-- MATERIAL FOR THIS TASK follows --

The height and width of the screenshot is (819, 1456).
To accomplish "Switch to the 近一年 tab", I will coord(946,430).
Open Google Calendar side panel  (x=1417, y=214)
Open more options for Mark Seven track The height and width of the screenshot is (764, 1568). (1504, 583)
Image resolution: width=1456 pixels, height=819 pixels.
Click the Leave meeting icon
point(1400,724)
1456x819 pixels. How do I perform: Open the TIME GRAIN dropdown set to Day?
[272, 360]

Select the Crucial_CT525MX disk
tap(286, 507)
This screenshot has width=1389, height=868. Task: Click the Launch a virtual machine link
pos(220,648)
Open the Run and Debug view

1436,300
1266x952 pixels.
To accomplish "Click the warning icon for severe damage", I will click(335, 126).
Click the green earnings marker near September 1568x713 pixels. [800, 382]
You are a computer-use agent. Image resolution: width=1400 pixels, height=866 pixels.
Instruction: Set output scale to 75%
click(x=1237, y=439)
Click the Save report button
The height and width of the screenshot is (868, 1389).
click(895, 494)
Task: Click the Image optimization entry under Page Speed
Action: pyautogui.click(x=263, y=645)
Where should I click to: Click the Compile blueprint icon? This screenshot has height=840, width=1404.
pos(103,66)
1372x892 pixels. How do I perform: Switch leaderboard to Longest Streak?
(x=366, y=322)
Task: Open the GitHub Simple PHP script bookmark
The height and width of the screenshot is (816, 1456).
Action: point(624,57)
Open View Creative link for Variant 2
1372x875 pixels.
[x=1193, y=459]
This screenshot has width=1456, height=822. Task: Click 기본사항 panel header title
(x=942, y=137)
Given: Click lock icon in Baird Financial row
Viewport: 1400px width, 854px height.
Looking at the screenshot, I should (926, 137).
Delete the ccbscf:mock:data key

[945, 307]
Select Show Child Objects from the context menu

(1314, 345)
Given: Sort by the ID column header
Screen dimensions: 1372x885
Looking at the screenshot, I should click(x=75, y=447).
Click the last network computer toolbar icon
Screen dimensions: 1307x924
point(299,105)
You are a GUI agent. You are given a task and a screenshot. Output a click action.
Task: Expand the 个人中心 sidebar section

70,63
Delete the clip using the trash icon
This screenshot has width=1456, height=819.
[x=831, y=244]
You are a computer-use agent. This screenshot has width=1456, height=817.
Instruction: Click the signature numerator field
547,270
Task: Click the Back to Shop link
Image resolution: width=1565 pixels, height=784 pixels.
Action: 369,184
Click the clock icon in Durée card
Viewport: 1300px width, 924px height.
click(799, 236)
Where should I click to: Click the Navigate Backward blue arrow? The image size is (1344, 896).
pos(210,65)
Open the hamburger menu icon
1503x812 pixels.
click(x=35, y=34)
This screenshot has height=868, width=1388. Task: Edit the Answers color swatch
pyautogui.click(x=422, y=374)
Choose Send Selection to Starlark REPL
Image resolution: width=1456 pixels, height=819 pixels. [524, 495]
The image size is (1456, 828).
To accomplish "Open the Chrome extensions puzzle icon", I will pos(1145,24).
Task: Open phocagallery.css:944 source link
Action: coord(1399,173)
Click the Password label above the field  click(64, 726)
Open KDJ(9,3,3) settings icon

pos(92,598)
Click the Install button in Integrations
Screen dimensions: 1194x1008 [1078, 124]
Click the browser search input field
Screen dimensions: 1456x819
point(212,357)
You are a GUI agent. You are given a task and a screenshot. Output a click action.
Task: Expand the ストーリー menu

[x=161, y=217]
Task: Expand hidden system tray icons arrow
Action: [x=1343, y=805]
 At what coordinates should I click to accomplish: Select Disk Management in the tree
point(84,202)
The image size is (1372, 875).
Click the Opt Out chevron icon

-- MATERIAL FOR THIS TASK concluded --

Word for word, restate each record in the listing.

The height and width of the screenshot is (819, 1456).
To accomplish "Switch to the 近一年 tab", I will coord(946,430).
Open Google Calendar side panel  (x=1417, y=214)
Open more options for Mark Seven track The height and width of the screenshot is (764, 1568). (1504, 583)
Image resolution: width=1456 pixels, height=819 pixels.
Click the Leave meeting icon
point(1400,724)
1456x819 pixels. How do I perform: Open the TIME GRAIN dropdown set to Day?
[272, 360]

Select the Crucial_CT525MX disk
tap(286, 507)
This screenshot has width=1389, height=868. Task: Click the Launch a virtual machine link
pos(220,648)
Open the Run and Debug view

1436,300
1266x952 pixels.
To accomplish "Click the warning icon for severe damage", I will click(335, 126).
Click the green earnings marker near September 1568x713 pixels. [800, 382]
You are a computer-use agent. Image resolution: width=1400 pixels, height=866 pixels.
Instruction: Set output scale to 75%
click(x=1237, y=439)
Click the Save report button
The height and width of the screenshot is (868, 1389).
click(895, 494)
Task: Click the Image optimization entry under Page Speed
Action: pyautogui.click(x=263, y=645)
Where should I click to: Click the Compile blueprint icon? This screenshot has height=840, width=1404.
pos(103,66)
1372x892 pixels. How do I perform: Switch leaderboard to Longest Streak?
(x=366, y=322)
Task: Open the GitHub Simple PHP script bookmark
The height and width of the screenshot is (816, 1456).
Action: point(624,57)
Open View Creative link for Variant 2
1372x875 pixels.
[x=1193, y=459]
This screenshot has width=1456, height=822. Task: Click 기본사항 panel header title
(x=942, y=137)
Given: Click lock icon in Baird Financial row
Viewport: 1400px width, 854px height.
Looking at the screenshot, I should (926, 137).
Delete the ccbscf:mock:data key

[945, 307]
Select Show Child Objects from the context menu

(1314, 345)
Given: Sort by the ID column header
Screen dimensions: 1372x885
Looking at the screenshot, I should click(x=75, y=447).
Click the last network computer toolbar icon
Screen dimensions: 1307x924
point(299,105)
You are a GUI agent. You are given a task and a screenshot. Output a click action.
Task: Expand the 个人中心 sidebar section

70,63
Delete the clip using the trash icon
This screenshot has width=1456, height=819.
[x=831, y=244]
You are a computer-use agent. This screenshot has width=1456, height=817.
Instruction: Click the signature numerator field
547,270
Task: Click the Back to Shop link
Image resolution: width=1565 pixels, height=784 pixels.
Action: 369,184
Click the clock icon in Durée card
Viewport: 1300px width, 924px height.
click(799, 236)
Where should I click to: Click the Navigate Backward blue arrow? The image size is (1344, 896).
pos(210,65)
Open the hamburger menu icon
1503x812 pixels.
click(x=35, y=34)
This screenshot has height=868, width=1388. Task: Edit the Answers color swatch
pyautogui.click(x=422, y=374)
Choose Send Selection to Starlark REPL
Image resolution: width=1456 pixels, height=819 pixels. [524, 495]
The image size is (1456, 828).
To accomplish "Open the Chrome extensions puzzle icon", I will pos(1145,24).
Task: Open phocagallery.css:944 source link
Action: coord(1399,173)
Click the Password label above the field  click(64, 726)
Open KDJ(9,3,3) settings icon

pos(92,598)
Click the Install button in Integrations
Screen dimensions: 1194x1008 [1078, 124]
Click the browser search input field
Screen dimensions: 1456x819
point(212,357)
You are a GUI agent. You are given a task and a screenshot. Output a click action.
Task: Expand the ストーリー menu

[x=161, y=217]
Task: Expand hidden system tray icons arrow
Action: [x=1343, y=805]
 At what coordinates should I click to accomplish: Select Disk Management in the tree
point(84,202)
The image size is (1372, 875).
Click the Opt Out chevron icon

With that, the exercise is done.